User interface for adobe Voco used for sound deepfakes
Adobe Voco, also known as “Photoshop for sound” and can be used for deepfake creation

Experts predict that fabricated materials using digital face manipulation — including cheapfakes — can be used for disinformation, fraud, reputational damage, and even terrorism. With the rise of manufactured and manipulated content online, even real content may be discredited; many viewers may experience reality apathy (a state where it is too overwhelming to discern what is real and what is fake) or the liar’s dividend (where someone may deceive the public by claiming a real piece of content is fake.)

In one instance, deepfake allegations were used as a pretext for a failed coup d’etat in Gabon. A video in question capturing the president giving a  speech and appearing in a state of ill health – what some viewers described as a “post-stroke appearance.” The video was used by the country’s military to spawn rumors and hysteria among the people. Though it was never determined for certain if the video was a deepfake, it exposed the public to the unsettling possibility of even slight alterations being used to incite political chaos.

Deepfake video of Gabon president Ali Bongo with visible inconsistencies
Video featuring president Ali Bongo caused a turmoil in Gabon

Digital Face Manipulation

As observed by Antispoofing.org, Digital face manipulation is a technique, which allows altering biometric/anatomical properties of the face or creating a new face from scratch using specialized digital tools. These tools can vary from mainstream applications like FaceApp or MyHeritage to sophisticated neural networks.

Facial mapping technique used for creating a deepfake
Facial mapping technique used for creating a deepfake

Types of Face Manipulation

Currently, there exist 6 principal types of face manipulation.

Entire Face Synthesis

A fake generated face of a woman compared to real photo on the right
A synthesized face (left) compared to an authentic photo (right)
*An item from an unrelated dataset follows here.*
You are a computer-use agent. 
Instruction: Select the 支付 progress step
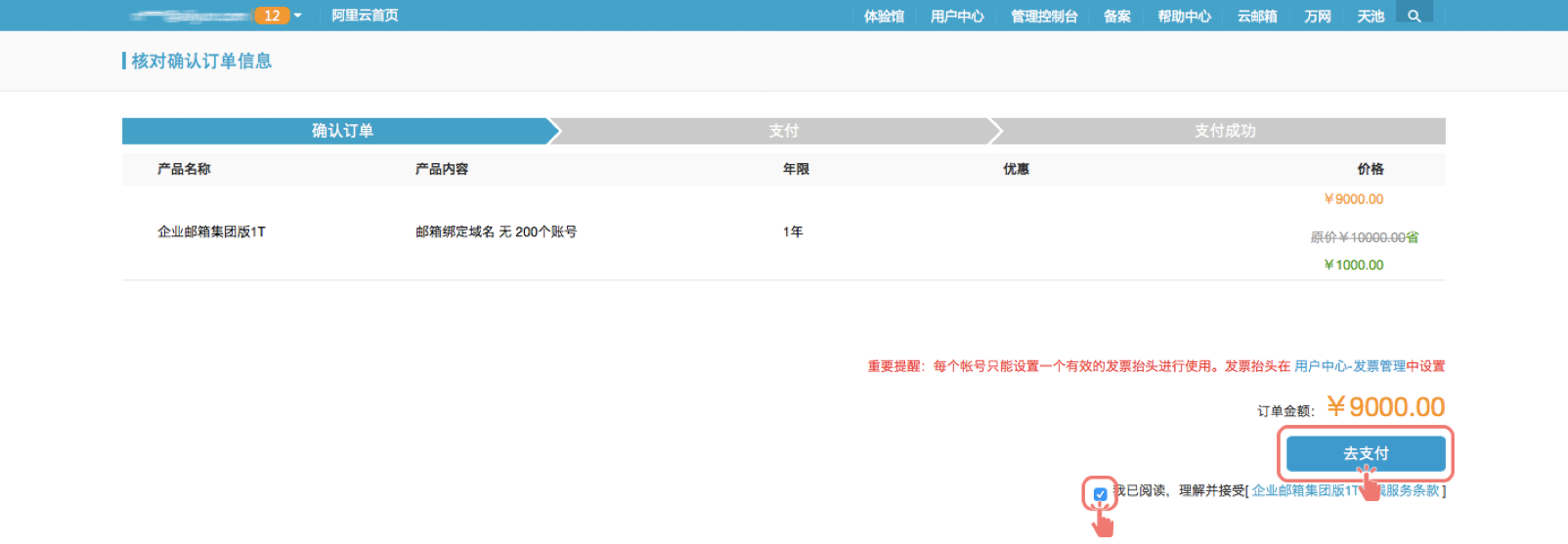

Face synthesis technology is capable of modeling a fake and nonexistent face from scratch. This method puts to work two “competing” neural networks and by working in tandem, they form a Generative Adversarial Network — GAN. The first network is called Generator G: it is responsible for distributing and creating new visual samples. Its counterpart is called Discriminator D and its purpose is to assess whether the visual sample comes from the genuine training data and is not fake. As a result, such a GAN can produce highly believable results. A GAN may use databases with up to 10K Faces, as its primary source of samples.

Identity Swap

This technique involves replacing a person’s original face (source) with the face of a different person (target). Face swapping can be done using tools such as DeepFaceLab, Face Swap Live or ZAO — most of which are freely available and do not require any programming skills. These apps achieve a face swap through a complex algorithm. It includes face detection/cropping, extraction, new face synthesis and the final blending. The last stage subtly mixes the “extracted” face with the source video.

Morphed Face

This method merges two (sometimes more) different faces into a morph, a new face that retains biometric characteristics of both at the same time. Since the morph resembles both people, it can potentially be successful at passing verification as one or more individuals. If a fraudster manages to obtain an authentic ID document with a morphed photo inside, individuals can share it, for example, to cross the border illegally.
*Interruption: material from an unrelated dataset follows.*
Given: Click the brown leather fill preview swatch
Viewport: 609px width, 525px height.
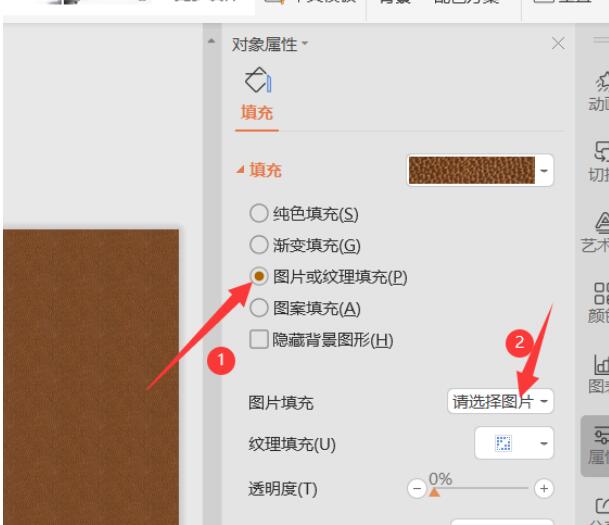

Face morphing typically includes three stages:

  • Landmark identification. It determines the key points of faces (eyes, lips, nose, etc.) and their location and shape.
  • Warping. It creates geometric alignment of the facial features and the overall face shape. The landmarks are positioned to the average of the corresponding key points in the source portraits.
  • Color blending. The color values of the multiple images in use are carefully blended together.
blending and warping values during a facial morphing process
Depending on the values set to blending and warping, a final morph may look more similar to one of the source faces. The “ideal” 50/50 morph is in the center

The challenge with morphs is that they are difficult to detect with the naked eye as well as computer algorithms. As a result, face morphing poses a serious threat to facial recognition systems: from their efficacy to public reputation.

Attribute Manipulation

This technique is also called “face retouching,” as it involves manipulation of facial attributes. Attribute manipulation is capable of altering a certain facial element: hair, eye color, skin texture, and so on. FaceApp is the most commonly known attribute manipulation tool. This method also employs GAN, particularly the Invertible Conditional GAN (IcGAN). In this case, an encoder works in unison with a conditional GAN, providing a high-level attribute manipulation.
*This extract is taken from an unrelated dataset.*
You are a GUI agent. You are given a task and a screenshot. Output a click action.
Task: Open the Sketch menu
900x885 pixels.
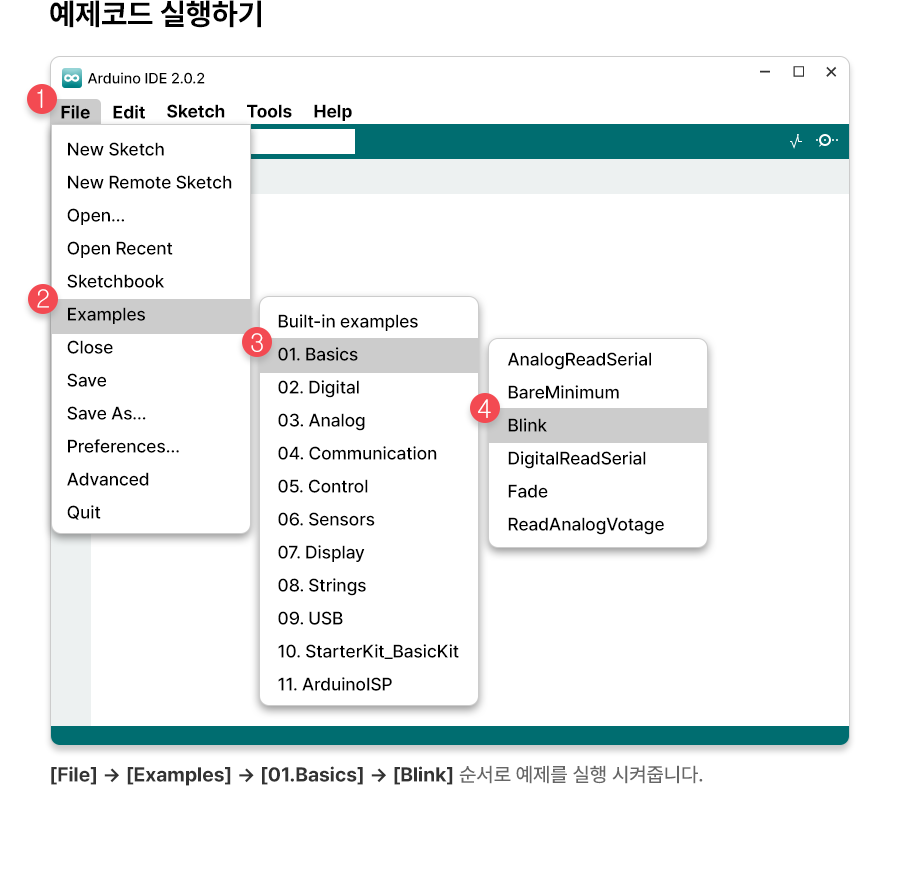[x=195, y=112]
FaceApp used to give fake attributes like hair and depth to real photo on left
Attribute manipulation has become popular with the rise of FaceApp

Expression Swap

Expression swap, also known as face reenactment, basically “puts” one person’s facial expression on the face of another person. Emotions such as smiling, frowning, smirking, etc. can be manipulated and tweaked with the help of expression swap. This method employs various tools including GANs, Neural Textures and Face2Face. In essence, they all perform the same function: extracting the source expression and transferring it to the target footage, while also retaining the target’s identity.

Another technique of expression swap uses Neural Textures which utilize the original video data to learn a neural texture of the target subject.

Expression swap technique used to make statue bust mimic Leonardo DiCaprio's expressions and speech
Expression swap is often used for animating historic paintings and sculptures

Audio-to-Video & Text-to-Video

Audio-to-video and text-to-video methods are based on the same principles as the first known deepfake tool Video Rewrite. Converting audio and text data to speech is possible when a recurrent neural network equipped with Long Short-Term Memory (LSTM) is employed. Basically it analyzes the audio wave to learn which vowels/consonants are uttered by the speaker. It then provides an accurate mapping of the mouth shapes, as well as correct lip movement tempo. Moreover, a conditional recurrent generation network is capable of producing realistic facial expressions and head movement.

Examples

Microsoft face synthesis technique takes a face template and adds identity, expression, texture, hair and clothing
Face synthesis in process
Fake faces generated by thispersondoesnotexist.com
Fake faces generated by thispersondoesnotexist.com
Couples appear to swap identities by swapping clothes with each other
Identity swap is popular among social media users
Facial features of subject 1 and 2 are morphed to create the middle image
Facial morphing of two faces to create a new identity
Attribute manipulation alters features like hairstyles, hair colors and accessories in images
Attribute manipulation is simple to achieve
Expression swap technique used to add expressions to the face of the Mona Lisa and create moving animation
Expression swap used to animate a painting
Expressions and movements from a video duplicated in static images to create Deepfakes
Audio-to-video used for animating static images

Mitigating Digital Face Manipulations

Digital face manipulation can be detected and mitigated using techniques proposed by experts and researchers. However, no technique has yet been able to provide a 100% failproof detection results.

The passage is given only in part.